EXERCISES TO COMPLETE:
**1)** Please reproduce the tick-borne pathogen abstract between "Results: A subset" and "and B. burgdorferi.", inclusive.
**2)** For each statement, (a), (b) and (c), decide whether the tick-borne pathogen abstract supports it. Answer yes or no and quote the words of the abstract that decide it.
(a) Serum samples came from 11 study sites across New England.
(b) Women were found to be twice as likely as men to be seropositive.
(c) A latitudinal gradient in seroprevalence was observed.
**3)** In the tick-borne pathogen abstract, what method was used to test each serum sample for B. miyamotoi antibody?

++++ TEXT SEGMENT ++++

Date of Award

January 2020

Document Type


Degree Name

Master of Public Health (MPH)


School of Public Health

First Advisor

Peter Krause


Introduction: Diseases vectored by the tick species Ixodes scapularis have increased in incidence over the past 50 years and have been expanding to previously non-endemic areas. Unlike Borrelia burgdorferi (the causative agent of Lyme disease) the more recently described spirochetal pathogen, Borrelia miyamotoi, has been less well studied. We have limited knowledge of the frequency and geographic distribution of this pathogen. The purpose of this study is to compare the range of human exposure to B. miyamotoi and B. burgdorferi in New England, the pattern of their spatial expansion, and risk factors that affect their frequency.

Methods: Serum samples were collected from 11 study sites across New England. Age, gender, race, and residential zip code or county were recorded for each study participant and aggregate data analyzed by study sites, study site zones and residential county for spatial analysis. Each serum sample was tested for B. miyamotoi antibody using a multiplex Luminex assay and B. burgdorferi antibody using a new FDA approved Zeus ELISA kit to determine seroprevalence at each study site. Fischer exact tests and map visualizations in ArcGIS Pro 2.4.2 (Copyright ©2019 Esri Inc.) were used to determine spatial distribution of human B. miyamotoi and B. burgdorferi infection in New England. A logistic regression model was used to determine any association in seropositivity with tick-borne infection risk factors.

Results: A subset of study subjects were seropositive for B. miyamotoi and B. burgdorferi at all study sites. B. burgdorferi seroprevalence was greater than that of B. miyamotoi at all but one study site. The average B. burgdorferi seroprevalence at all study sites combined was not quite double that of B. miyamotoi (mean 2.3% [0.6-6.2%] and mean 4.1% [2.2-7.5%], respectively). No longitudinal or latitudinal gradient was observed for B. miyamotoi or B. burgdorferi seroprevalence by study site zone or county analysis. Men were found to be twice as likely as women to be seropositive for B. miyamotoi and B. burgdorferi.

Conclusion: Human exposure to B. miyamotoi and B. burgdorferi is highly dispersed throughout New England. B. miyamotoi seroprevalence is about half that of B. burgdorferi in New England. Additional studies are needed to explain the disparity between B. burgdorferi and B. miyamotoi infection and disease.

++++ EXTRACTED MATERIAL ++++

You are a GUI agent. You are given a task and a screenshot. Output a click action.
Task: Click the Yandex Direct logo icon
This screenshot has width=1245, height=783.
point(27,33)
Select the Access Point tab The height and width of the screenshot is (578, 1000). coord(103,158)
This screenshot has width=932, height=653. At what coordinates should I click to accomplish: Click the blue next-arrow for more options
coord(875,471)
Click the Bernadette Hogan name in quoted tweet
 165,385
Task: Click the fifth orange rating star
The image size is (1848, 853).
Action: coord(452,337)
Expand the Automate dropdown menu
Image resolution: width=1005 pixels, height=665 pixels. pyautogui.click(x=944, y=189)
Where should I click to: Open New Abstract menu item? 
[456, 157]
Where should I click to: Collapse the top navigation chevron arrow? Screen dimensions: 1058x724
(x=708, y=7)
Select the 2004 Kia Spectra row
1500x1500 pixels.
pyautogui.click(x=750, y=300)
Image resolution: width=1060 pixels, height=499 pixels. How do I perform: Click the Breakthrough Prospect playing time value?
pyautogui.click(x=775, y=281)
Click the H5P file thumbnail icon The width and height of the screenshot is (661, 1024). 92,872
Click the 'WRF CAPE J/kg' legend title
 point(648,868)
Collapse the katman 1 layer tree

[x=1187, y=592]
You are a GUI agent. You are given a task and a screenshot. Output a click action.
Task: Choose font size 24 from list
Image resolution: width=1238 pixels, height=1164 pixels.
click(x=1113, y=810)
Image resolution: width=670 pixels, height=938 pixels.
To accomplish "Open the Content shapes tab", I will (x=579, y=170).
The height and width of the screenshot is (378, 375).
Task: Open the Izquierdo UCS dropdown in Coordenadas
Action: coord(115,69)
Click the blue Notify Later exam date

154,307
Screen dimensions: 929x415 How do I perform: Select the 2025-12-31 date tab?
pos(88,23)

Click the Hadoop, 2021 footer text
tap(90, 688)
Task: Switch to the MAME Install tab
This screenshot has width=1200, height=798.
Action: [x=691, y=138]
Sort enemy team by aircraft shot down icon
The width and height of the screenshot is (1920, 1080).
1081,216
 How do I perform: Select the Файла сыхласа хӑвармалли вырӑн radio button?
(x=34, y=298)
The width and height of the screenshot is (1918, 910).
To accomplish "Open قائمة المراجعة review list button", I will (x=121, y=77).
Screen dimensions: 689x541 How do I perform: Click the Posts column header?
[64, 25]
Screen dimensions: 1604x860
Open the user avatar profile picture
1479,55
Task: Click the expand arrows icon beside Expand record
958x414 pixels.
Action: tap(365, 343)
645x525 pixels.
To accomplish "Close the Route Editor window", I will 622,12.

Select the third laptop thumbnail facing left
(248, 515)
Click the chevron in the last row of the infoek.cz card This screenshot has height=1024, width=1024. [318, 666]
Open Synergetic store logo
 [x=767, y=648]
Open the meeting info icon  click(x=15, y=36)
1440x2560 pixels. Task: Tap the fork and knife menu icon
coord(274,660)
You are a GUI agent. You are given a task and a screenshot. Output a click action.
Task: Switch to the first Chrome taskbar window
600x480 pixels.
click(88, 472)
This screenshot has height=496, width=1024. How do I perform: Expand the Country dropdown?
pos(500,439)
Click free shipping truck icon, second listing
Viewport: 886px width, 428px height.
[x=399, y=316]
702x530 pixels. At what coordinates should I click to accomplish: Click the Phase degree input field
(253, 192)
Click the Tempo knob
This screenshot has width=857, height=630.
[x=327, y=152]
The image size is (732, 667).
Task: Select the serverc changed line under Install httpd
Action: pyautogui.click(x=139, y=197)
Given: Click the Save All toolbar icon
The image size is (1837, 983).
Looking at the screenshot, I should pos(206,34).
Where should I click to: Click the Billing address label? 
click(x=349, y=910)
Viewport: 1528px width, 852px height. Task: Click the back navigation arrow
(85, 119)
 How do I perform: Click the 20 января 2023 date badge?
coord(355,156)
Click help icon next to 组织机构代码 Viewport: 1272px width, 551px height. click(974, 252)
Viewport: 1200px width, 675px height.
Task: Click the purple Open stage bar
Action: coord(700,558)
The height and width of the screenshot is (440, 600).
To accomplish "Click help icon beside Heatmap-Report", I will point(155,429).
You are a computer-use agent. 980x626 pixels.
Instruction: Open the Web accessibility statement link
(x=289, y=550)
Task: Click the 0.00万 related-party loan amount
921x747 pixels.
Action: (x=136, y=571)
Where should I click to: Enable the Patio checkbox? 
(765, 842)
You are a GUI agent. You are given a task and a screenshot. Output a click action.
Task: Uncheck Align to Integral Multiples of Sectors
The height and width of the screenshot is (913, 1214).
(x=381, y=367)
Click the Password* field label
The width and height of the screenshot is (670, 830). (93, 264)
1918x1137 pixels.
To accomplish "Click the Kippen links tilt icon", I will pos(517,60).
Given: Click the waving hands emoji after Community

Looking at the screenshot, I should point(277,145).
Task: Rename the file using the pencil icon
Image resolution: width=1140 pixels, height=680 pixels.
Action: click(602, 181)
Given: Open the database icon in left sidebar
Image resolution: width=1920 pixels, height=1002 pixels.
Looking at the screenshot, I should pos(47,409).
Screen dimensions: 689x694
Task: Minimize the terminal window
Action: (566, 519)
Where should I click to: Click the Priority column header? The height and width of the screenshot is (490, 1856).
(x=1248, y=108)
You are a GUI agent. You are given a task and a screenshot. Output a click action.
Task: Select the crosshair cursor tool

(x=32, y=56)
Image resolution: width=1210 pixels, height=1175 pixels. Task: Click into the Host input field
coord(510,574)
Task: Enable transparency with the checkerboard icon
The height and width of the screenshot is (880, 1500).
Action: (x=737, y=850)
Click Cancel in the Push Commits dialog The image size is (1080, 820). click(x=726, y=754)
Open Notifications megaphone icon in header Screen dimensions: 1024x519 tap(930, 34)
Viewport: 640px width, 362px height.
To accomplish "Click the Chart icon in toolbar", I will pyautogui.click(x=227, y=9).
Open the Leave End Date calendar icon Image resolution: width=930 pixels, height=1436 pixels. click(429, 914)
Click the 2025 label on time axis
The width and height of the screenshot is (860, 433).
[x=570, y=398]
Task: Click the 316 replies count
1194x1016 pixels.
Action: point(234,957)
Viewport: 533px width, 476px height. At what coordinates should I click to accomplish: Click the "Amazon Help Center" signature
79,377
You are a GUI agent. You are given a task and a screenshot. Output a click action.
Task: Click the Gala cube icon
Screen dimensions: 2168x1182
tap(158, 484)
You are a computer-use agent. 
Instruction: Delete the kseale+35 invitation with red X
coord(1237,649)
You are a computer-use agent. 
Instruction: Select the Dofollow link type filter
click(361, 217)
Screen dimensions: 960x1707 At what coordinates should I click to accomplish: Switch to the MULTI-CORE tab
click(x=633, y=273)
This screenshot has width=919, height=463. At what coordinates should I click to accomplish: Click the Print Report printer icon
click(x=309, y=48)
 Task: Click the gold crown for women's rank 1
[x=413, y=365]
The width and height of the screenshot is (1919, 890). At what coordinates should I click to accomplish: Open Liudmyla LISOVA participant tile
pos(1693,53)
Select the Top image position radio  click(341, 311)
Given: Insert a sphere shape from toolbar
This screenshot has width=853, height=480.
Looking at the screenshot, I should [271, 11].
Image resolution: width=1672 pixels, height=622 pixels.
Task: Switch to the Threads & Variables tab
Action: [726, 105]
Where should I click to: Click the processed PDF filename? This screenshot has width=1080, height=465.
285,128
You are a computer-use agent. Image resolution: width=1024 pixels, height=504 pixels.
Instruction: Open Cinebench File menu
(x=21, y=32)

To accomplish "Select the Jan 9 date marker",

++++

TASK RESPONSES:
**1)**
Results: A subset of study subjects were seropositive for B. miyamotoi and B. burgdorferi at all study sites. B. burgdorferi seroprevalence was greater than that of B. miyamotoi at all but one study site. The average B. burgdorferi seroprevalence at all study sites combined was not quite double that of B. miyamotoi (mean 2.3% [0.6-6.2%] and mean 4.1% [2.2-7.5%], respectively). No longitudinal or latitudinal gradient was observed for B. miyamotoi or B. burgdorferi seroprevalence by study site zone or county analysis. Men were found to be twice as likely as women to be seropositive for B. miyamotoi and B. burgdorferi.

**2)**
(a) Yes: "Serum samples were collected from 11 study sites across New England."
(b) No: "Men were found to be twice as likely as women to be seropositive for B. miyamotoi and B. burgdorferi."
(c) No: "No longitudinal or latitudinal gradient was observed for B. miyamotoi or B. burgdorferi seroprevalence by study site zone or county analysis."

**3)** A multiplex Luminex assay.